(Records from a dataset)
^^^^^^^^^^^^^^^^

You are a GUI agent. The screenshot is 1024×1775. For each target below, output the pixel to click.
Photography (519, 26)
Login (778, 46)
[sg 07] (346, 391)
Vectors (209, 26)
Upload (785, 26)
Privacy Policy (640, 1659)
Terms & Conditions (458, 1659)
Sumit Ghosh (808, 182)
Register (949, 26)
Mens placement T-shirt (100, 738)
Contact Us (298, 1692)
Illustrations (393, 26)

^^^^^^^^^^^^^^^^

Directions: Give the data back exactly as it stands.

Answer to this problem:
You are a GUI agent. The screenshot is 1024×1775. For each target below, output the pixel to click.
Photography (519, 26)
Login (778, 46)
[sg 07] (346, 391)
Vectors (209, 26)
Upload (785, 26)
Privacy Policy (640, 1659)
Terms & Conditions (458, 1659)
Sumit Ghosh (808, 182)
Register (949, 26)
Mens placement T-shirt (100, 738)
Contact Us (298, 1692)
Illustrations (393, 26)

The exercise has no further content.